De psycholoog heeft de verwijten van klaagster, dat hij de diagnose bipolaire stemmingsstoornis tijdens de opname niet heeft gesteld, heeft gemist, dan wel terzijde heeft geschoven en wel nieuwe diagnoses heeft gesteld, die in voorgaande jaren nog niet waren gesteld, waardoor onder meer geen nazorg is verleend en zij op straat terecht is gekomen, blijkens het voorgaande gemotiveerd weersproken. Bevestiging van het standpunt van de psycholoog wordt ook gevonden in na te melden stukken : Een verslag van het opnamegesprek met klaagster d.d. 12 mei 2000, een eerste behandelplan (klinisch) d.d. 17 mei 2000, een verslag van een neuropsychologisch onderzoek, afgenomen op 22 mei 2000 en aantekeningen van de behandelend psycholoog ter zake van de klinische behandeling, die zijn overgelegd, en de ontslagbrief van 14 juni 2000. Gelet op dit alles is het College van oordeel dat er sprake is geweest van een correcte diagnostiek. De conclusie van klaagster dat zij door een niet gestelde, gemiste, dan wel terzijde geschoven diagnose op straat terecht is gekomen houdt dan ook geen stand. De stelling van klaagster dat er geen nazorg is verleend kan het College, gezien hetgeen door de psycholoog naar voren is gebracht, evenmin delen.

Gelet op het vorenstaande komt het College tot het oordeel dat de klacht kennelijk ongegrond is.

3.         Vaststaande feiten en omstandigheden

Voor de beoordeling van het hoger beroep gaat het Centraal Tuchtcollege uit van de feiten en omstandigheden zoals weergegeven onder “2. De feiten” van de bestreden beslissing.

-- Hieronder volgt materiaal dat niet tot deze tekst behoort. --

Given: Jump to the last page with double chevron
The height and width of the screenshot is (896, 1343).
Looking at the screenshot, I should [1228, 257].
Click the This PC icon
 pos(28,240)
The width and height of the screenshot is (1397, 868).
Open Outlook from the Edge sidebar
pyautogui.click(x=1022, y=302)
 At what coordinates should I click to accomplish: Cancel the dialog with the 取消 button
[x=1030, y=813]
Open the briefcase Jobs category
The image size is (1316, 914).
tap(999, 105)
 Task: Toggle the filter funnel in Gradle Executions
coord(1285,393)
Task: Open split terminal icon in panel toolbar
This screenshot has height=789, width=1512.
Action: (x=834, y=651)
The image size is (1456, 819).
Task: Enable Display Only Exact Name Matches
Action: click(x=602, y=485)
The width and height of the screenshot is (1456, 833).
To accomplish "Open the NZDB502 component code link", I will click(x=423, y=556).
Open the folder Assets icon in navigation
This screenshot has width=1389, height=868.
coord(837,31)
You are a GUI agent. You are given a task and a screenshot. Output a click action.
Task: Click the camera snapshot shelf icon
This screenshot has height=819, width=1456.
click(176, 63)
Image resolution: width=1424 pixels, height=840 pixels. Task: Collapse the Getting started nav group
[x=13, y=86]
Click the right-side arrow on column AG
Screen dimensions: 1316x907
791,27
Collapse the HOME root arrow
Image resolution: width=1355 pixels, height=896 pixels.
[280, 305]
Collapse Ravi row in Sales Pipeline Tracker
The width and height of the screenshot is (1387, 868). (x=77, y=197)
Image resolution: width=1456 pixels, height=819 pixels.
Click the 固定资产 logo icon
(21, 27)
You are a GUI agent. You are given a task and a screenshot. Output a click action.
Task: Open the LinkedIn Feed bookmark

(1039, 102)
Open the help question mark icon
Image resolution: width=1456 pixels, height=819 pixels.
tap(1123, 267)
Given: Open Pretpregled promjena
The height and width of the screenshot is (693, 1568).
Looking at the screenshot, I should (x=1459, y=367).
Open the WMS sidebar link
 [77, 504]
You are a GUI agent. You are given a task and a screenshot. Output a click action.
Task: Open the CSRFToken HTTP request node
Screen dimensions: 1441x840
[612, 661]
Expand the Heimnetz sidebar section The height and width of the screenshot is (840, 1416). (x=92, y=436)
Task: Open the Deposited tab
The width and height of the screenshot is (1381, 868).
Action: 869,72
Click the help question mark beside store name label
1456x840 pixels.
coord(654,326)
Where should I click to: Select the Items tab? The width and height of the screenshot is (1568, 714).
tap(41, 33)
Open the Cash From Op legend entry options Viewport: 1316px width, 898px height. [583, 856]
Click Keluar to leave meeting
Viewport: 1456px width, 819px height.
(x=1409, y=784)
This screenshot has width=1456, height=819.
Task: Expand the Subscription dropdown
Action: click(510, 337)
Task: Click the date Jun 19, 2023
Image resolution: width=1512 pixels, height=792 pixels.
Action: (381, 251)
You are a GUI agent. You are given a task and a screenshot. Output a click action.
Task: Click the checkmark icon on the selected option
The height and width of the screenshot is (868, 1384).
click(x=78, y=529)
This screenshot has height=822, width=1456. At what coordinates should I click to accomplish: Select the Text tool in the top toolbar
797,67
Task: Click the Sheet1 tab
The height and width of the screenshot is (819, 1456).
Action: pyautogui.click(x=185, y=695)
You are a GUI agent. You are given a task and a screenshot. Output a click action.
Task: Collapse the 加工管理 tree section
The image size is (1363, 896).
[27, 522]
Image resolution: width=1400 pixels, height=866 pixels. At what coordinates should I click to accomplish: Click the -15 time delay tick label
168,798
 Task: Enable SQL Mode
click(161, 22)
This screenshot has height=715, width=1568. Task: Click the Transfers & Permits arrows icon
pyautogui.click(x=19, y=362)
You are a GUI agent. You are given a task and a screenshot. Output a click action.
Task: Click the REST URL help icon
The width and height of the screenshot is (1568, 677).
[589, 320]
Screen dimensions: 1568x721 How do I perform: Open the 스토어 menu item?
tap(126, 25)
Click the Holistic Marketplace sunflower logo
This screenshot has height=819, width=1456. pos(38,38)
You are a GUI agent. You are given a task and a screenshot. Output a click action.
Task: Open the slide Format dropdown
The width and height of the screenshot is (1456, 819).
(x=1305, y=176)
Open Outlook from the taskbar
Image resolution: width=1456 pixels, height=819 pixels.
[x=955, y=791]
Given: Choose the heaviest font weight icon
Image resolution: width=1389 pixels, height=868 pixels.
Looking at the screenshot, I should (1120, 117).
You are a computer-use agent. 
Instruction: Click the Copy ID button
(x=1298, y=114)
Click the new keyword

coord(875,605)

4.         Beoordeling van het hoger beroep

4.1 Klaagster heeft in hoger beroep haar klacht herhaald en nader toegelicht. Voorts heeft zij zich op het standpunt gesteld dat geen sprake is geweest van een eerlijke procesvoering in eerste aanleg, omdat de psycholoog na het wisselen van de conclusies nog een verklaring heeft ingebracht waar klaagster niet meer op heeft kunnen reageren.

4.2 De psycholoog heeft gemotiveerd verweer gevoerd.

4.3 Uit de stukken blijkt niet dat, zoals klaagster stelt, de psycholoog in eerste aanleg na het wisselen van de conclusies nog een verklaring heeft ingebracht waar klaagster niet meer op heeft kunnen reageren. Er bestaat dan ook geen aanleiding voor het oordeel dat in zoverre sprake is geweest van een oneerlijke procesvoering.

4.4 Ten aanzien van de nazorg stelt het Centraal Tuchtcollege voorop dat het in het algemeen op de weg van de psycholoog ligt zich ervan te vergewissen dat, indien een patiënt na ontslag hulp behoeft van instanties zoals maatschappelijk werk, de overdracht van de patiënt aan deze instanties heeft plaatsgevonden. In het geval van klaagster lijkt de overdracht, in elk geval naar het resultaat beschouwd, niet goed te zijn verlopen. Naar het oordeel van het Centraal College is evenwel op basis van de stukken en het verhandelde ter zitting niet (meer) vast te stellen dat dit aan de psycholoog te wijten is, laat staan dat hem daarvan een tuchtrechtelijk verwijt kan worden gemaakt.

4.5 Voor het overige heeft de behandeling in hoger beroep het Centraal Tuchtcollege niet geleid tot de vaststelling van andere feiten en tot andere beschouwingen en beslissingen dan die van het College in eerste aanleg, zodat het beroep moet worden verworpen.

5.         Beslissing

Het Centraal Tuchtcollege voor de Gezondheidszorg:

verwerpt het beroep.

Deze beslissing is gegeven door: mr. W.D.H. Asser, voorzitter, mr. R. Veldhuisen en

mr.drs. R. Prakke-Nieuwenhuizen, leden-juristen en dr. G.M. van der Aalsvoort en

prof.dr. M.J.M. van Son, leden-beroepsgenoten en mr. M.H. van Gool, secretaris en uitgesproken ter openbare zitting van 24 januari 2012.

                                               Voorzitter   w.g.

                                               Secretaris  w.g.